I believe this is the cause of snoyberg/keter#29. It's not necessarily a bug in Warp, but it's a design point that requires some consideration. Consider the following interaction between an HTTP client, Warp, and a WAI application:

  1. Client connects to server.
  2. Warp parses request and passes it to Application.
  3. Application does something that takes a long period of time. Warp currently disables timeout handling to specifically allow for these kinds of long-polling situations.
  4. Client meanwhile gets bored and cancels the connection. Warp will not notice that the connection has been closed until it tries to send data to the client, which will only happen after the Application returns a Response.
  5. Application completes its long-running action. It now goes to (for example) a message queue it has for messages to be sent to the client, takes a message off the queue, forms a Response from it, and returns that Response to Warp.
  6. Warp tries to send that Response to the client, but the connection has already been closed, so the data is thrown away.

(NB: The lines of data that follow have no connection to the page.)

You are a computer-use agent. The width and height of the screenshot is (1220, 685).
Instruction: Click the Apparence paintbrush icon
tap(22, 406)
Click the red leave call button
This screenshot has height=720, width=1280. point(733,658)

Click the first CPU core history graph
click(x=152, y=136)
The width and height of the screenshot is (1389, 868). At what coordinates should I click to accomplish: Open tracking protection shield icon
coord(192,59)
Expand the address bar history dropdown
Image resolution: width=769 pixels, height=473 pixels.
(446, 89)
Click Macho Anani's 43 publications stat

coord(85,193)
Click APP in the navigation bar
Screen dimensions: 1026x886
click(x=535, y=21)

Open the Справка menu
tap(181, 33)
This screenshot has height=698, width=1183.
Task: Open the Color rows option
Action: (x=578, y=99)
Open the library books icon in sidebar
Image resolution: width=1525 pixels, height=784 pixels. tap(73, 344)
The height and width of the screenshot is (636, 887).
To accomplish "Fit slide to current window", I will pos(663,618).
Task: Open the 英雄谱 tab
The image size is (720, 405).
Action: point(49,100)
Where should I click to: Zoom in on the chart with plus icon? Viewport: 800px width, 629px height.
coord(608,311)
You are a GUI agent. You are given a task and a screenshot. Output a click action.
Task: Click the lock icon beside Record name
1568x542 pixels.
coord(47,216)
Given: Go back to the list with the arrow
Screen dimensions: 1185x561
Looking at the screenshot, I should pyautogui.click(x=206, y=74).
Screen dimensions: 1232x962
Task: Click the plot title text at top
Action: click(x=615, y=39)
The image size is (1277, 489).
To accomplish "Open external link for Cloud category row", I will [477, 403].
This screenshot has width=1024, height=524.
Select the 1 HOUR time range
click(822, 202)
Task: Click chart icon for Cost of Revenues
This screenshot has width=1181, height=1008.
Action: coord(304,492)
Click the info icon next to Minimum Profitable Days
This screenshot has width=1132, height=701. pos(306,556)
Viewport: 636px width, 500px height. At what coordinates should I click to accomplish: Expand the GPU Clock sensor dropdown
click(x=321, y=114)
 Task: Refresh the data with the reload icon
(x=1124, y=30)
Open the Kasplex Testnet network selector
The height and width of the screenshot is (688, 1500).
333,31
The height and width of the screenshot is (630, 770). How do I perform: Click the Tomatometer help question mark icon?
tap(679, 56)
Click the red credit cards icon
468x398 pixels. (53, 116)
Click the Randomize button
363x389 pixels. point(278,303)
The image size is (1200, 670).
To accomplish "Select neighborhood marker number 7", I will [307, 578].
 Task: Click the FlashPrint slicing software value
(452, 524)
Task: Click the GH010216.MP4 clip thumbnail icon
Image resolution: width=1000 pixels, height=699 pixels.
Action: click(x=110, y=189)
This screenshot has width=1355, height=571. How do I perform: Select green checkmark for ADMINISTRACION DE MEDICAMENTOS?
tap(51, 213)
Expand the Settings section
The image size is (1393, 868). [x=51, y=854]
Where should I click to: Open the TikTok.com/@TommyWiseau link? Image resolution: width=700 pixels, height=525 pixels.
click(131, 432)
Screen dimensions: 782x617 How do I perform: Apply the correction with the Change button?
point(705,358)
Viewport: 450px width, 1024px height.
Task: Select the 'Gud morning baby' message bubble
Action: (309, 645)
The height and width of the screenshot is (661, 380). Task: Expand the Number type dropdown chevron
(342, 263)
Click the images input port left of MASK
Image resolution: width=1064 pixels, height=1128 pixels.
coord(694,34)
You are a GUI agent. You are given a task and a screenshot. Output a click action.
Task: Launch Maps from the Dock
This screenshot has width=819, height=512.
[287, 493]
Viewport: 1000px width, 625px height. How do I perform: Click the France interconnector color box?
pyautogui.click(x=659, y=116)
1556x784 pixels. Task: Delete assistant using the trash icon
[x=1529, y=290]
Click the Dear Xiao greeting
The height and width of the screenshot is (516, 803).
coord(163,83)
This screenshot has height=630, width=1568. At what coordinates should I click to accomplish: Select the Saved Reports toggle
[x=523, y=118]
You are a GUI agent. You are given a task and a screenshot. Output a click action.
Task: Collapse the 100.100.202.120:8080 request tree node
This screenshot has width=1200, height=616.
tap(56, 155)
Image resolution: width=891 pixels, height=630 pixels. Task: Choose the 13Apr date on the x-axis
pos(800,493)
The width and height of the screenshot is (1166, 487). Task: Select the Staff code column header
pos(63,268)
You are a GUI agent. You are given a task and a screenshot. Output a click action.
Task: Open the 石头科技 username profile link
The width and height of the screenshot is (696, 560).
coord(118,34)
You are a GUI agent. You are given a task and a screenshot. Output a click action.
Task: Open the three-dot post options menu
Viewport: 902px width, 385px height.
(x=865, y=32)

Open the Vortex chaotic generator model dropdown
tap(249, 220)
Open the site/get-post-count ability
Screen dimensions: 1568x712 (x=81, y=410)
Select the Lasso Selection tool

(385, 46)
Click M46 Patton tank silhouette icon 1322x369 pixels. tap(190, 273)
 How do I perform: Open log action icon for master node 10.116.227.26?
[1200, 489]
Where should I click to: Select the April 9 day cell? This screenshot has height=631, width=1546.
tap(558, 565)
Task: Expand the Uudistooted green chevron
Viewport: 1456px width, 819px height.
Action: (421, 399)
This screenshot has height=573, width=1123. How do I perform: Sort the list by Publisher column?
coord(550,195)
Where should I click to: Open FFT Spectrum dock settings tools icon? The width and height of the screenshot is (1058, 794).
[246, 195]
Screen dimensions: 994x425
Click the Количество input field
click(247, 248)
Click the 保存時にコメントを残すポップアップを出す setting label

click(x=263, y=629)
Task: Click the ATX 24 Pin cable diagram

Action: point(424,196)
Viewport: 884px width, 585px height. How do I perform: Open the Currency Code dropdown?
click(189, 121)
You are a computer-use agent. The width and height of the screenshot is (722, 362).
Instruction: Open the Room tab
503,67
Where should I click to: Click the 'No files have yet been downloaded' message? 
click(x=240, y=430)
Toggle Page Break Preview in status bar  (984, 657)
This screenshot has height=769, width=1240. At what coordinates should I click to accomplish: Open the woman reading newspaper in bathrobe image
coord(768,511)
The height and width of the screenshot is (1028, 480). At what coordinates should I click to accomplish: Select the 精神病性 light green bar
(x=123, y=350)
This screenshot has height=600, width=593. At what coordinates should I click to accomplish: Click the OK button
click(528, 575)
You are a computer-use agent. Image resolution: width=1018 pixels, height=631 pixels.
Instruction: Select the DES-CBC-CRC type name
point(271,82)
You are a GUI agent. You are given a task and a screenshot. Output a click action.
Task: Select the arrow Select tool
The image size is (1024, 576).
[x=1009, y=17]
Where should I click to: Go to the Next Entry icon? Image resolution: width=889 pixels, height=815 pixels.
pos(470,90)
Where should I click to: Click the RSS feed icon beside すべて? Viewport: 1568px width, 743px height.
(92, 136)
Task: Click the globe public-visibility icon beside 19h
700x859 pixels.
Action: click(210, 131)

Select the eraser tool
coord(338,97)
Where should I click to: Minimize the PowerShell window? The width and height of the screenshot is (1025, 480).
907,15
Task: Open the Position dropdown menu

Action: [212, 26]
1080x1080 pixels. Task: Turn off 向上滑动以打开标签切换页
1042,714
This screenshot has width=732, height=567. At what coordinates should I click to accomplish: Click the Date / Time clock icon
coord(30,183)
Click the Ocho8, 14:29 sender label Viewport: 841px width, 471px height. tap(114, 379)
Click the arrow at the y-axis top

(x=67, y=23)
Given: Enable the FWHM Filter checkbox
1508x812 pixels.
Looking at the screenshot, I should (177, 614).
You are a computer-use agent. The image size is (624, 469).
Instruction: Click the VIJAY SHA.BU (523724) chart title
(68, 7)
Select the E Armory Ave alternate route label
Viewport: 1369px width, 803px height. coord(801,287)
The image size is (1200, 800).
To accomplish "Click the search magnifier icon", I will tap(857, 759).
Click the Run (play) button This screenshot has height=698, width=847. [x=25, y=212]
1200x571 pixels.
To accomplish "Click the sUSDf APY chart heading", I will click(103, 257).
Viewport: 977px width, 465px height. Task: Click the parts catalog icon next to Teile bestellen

What we'd theoretically want is some kind of a notification in the Application when the connection is closed. Either the Application could do some polling to determine that, or an async exception could be thrown whenever the connection is closed. One idea would be for WAI to include a new field, clientIsListener :: IO Bool. That field wouldn't necessarily be accurate, so perhaps a Maybe Bool response would be more accurate.

Another possibility is to say that the current behavior is acceptable, and it's the responsibility of the Application to institute some kind of a heartbeat.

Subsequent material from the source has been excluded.